[DATASET EXTRACT]:
--

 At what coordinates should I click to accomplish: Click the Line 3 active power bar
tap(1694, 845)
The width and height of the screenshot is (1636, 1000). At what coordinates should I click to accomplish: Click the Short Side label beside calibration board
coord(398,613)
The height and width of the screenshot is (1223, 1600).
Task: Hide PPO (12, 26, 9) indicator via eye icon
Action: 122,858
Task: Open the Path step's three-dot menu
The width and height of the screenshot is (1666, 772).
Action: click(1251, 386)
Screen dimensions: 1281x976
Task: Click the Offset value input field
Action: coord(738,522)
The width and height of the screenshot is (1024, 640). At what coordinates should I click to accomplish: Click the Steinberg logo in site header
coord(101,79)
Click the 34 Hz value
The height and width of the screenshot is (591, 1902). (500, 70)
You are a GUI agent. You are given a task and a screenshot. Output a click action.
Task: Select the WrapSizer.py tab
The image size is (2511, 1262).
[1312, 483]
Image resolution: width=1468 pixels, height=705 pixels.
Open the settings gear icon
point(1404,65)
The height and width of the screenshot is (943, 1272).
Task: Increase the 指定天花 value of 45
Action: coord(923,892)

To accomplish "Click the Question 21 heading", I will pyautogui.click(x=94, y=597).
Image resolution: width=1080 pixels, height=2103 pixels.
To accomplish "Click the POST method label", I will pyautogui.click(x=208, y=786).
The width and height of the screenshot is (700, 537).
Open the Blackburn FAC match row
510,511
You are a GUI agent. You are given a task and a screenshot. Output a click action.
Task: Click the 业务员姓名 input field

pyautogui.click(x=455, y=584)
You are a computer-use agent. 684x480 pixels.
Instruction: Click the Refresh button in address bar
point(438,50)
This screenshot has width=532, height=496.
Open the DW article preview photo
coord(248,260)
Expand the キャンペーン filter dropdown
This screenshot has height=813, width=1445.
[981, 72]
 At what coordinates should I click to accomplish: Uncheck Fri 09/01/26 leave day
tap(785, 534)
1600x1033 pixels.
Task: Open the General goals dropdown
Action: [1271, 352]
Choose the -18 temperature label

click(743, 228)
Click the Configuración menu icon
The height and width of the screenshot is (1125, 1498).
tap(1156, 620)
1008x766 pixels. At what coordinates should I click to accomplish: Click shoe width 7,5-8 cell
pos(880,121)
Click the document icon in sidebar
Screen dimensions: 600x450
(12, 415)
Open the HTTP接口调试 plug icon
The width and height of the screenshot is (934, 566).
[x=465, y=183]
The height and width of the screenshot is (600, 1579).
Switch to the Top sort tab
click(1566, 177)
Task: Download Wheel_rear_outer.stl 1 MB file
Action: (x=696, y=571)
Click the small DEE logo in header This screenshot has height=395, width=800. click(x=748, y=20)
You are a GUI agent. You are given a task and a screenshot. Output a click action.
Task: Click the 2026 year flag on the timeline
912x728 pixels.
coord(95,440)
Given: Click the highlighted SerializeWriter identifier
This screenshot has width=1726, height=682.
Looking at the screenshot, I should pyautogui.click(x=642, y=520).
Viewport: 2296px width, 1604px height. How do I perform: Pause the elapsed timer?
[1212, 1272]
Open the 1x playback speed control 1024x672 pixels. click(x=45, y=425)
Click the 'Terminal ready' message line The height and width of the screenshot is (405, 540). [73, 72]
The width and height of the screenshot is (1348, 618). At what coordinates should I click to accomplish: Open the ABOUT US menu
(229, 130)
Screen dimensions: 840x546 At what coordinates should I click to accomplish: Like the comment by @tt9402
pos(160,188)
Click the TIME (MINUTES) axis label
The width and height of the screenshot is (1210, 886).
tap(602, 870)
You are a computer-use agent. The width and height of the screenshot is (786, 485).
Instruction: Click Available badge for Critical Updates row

--

[SHORT PROBLEM]:
Copy all of the lines above word for word.

[EXERCISE OUTPUT]:
 At what coordinates should I click to accomplish: Click the Line 3 active power bar
tap(1694, 845)
The width and height of the screenshot is (1636, 1000). At what coordinates should I click to accomplish: Click the Short Side label beside calibration board
coord(398,613)
The height and width of the screenshot is (1223, 1600).
Task: Hide PPO (12, 26, 9) indicator via eye icon
Action: 122,858
Task: Open the Path step's three-dot menu
The width and height of the screenshot is (1666, 772).
Action: click(1251, 386)
Screen dimensions: 1281x976
Task: Click the Offset value input field
Action: coord(738,522)
The width and height of the screenshot is (1024, 640). At what coordinates should I click to accomplish: Click the Steinberg logo in site header
coord(101,79)
Click the 34 Hz value
The height and width of the screenshot is (591, 1902). (500, 70)
You are a GUI agent. You are given a task and a screenshot. Output a click action.
Task: Select the WrapSizer.py tab
The image size is (2511, 1262).
[1312, 483]
Image resolution: width=1468 pixels, height=705 pixels.
Open the settings gear icon
point(1404,65)
The height and width of the screenshot is (943, 1272).
Task: Increase the 指定天花 value of 45
Action: coord(923,892)

To accomplish "Click the Question 21 heading", I will pyautogui.click(x=94, y=597).
Image resolution: width=1080 pixels, height=2103 pixels.
To accomplish "Click the POST method label", I will pyautogui.click(x=208, y=786).
The width and height of the screenshot is (700, 537).
Open the Blackburn FAC match row
510,511
You are a GUI agent. You are given a task and a screenshot. Output a click action.
Task: Click the 业务员姓名 input field

pyautogui.click(x=455, y=584)
You are a computer-use agent. 684x480 pixels.
Instruction: Click the Refresh button in address bar
point(438,50)
This screenshot has width=532, height=496.
Open the DW article preview photo
coord(248,260)
Expand the キャンペーン filter dropdown
This screenshot has height=813, width=1445.
[981, 72]
 At what coordinates should I click to accomplish: Uncheck Fri 09/01/26 leave day
tap(785, 534)
1600x1033 pixels.
Task: Open the General goals dropdown
Action: [1271, 352]
Choose the -18 temperature label

click(743, 228)
Click the Configuración menu icon
The height and width of the screenshot is (1125, 1498).
tap(1156, 620)
1008x766 pixels. At what coordinates should I click to accomplish: Click shoe width 7,5-8 cell
pos(880,121)
Click the document icon in sidebar
Screen dimensions: 600x450
(12, 415)
Open the HTTP接口调试 plug icon
The width and height of the screenshot is (934, 566).
[x=465, y=183]
The height and width of the screenshot is (600, 1579).
Switch to the Top sort tab
click(1566, 177)
Task: Download Wheel_rear_outer.stl 1 MB file
Action: (x=696, y=571)
Click the small DEE logo in header This screenshot has height=395, width=800. click(x=748, y=20)
You are a GUI agent. You are given a task and a screenshot. Output a click action.
Task: Click the 2026 year flag on the timeline
912x728 pixels.
coord(95,440)
Given: Click the highlighted SerializeWriter identifier
This screenshot has width=1726, height=682.
Looking at the screenshot, I should pyautogui.click(x=642, y=520).
Viewport: 2296px width, 1604px height. How do I perform: Pause the elapsed timer?
[1212, 1272]
Open the 1x playback speed control 1024x672 pixels. click(x=45, y=425)
Click the 'Terminal ready' message line The height and width of the screenshot is (405, 540). [73, 72]
The width and height of the screenshot is (1348, 618). At what coordinates should I click to accomplish: Open the ABOUT US menu
(229, 130)
Screen dimensions: 840x546 At what coordinates should I click to accomplish: Like the comment by @tt9402
pos(160,188)
Click the TIME (MINUTES) axis label
The width and height of the screenshot is (1210, 886).
tap(602, 870)
You are a computer-use agent. The width and height of the screenshot is (786, 485).
Instruction: Click Available badge for Critical Updates row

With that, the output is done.